最後の鷹狩に同行した医師は、田沼意次が派遣した?
これまで見てきたように、家基には不健康なところはありませんでした。亡くなる同じ月にも「放鷹」や「鷹狩」を行っています。よって家基の急死には裏があるのではないかとの説も出てくるのです。『続三王外記』という書物も家基の死に裏があるのではないかとするものの1つです。

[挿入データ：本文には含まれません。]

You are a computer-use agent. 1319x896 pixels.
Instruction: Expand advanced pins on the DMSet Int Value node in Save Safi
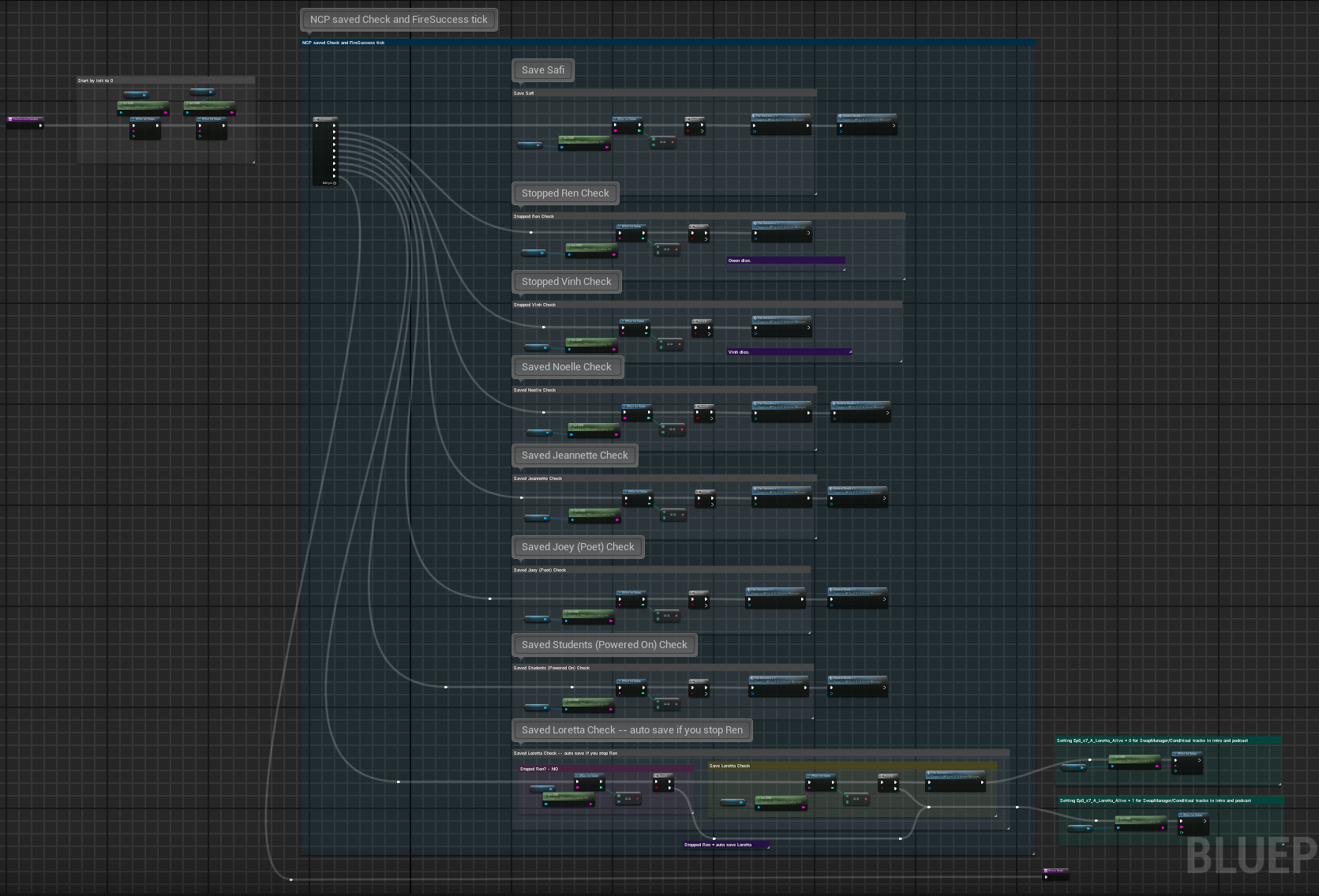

同書によると、家基の最後の鷹狩の際には池原雲洞(伯)という医師が随行していました。医師・雲洞は老中・田沼意次(演・渡辺謙)が家基に付けさせたということで、家基は意次により間接的に毒殺されたのではないかというのです。しかし、この『続三王外記』との書物の史料的価値は低いとされています。しかし、部分的に信用できるところもあると主張する学者もおります。(辻達也「田安宗武の籠居をめぐって――『続三王外記』の信憑性――」(『専修史学』24号、1992年)。では、意次が家基を殺害したとの風説や逸話は信用できるのでしょうか。
来日したドイツ人・シーボルトが書いた家基の落馬説
7年後の天明6年(1786)8月下旬、意次は老中を辞職することになりますが、それには将軍・家治の死が深く関係しているとされます。家治は同年8月25日に亡くなり、意次は8月27日に老中を辞職したのです。意次の権勢の根源は将軍・家治でした(藤田覚『田沼意次』ミネルヴァ書房、2007年)。つまり、意次の立場も家治があってこそと言えるでしょう。その家治の嫡男・家基を意次が殺害することは普通に考えてあり得ないと筆者は考えています。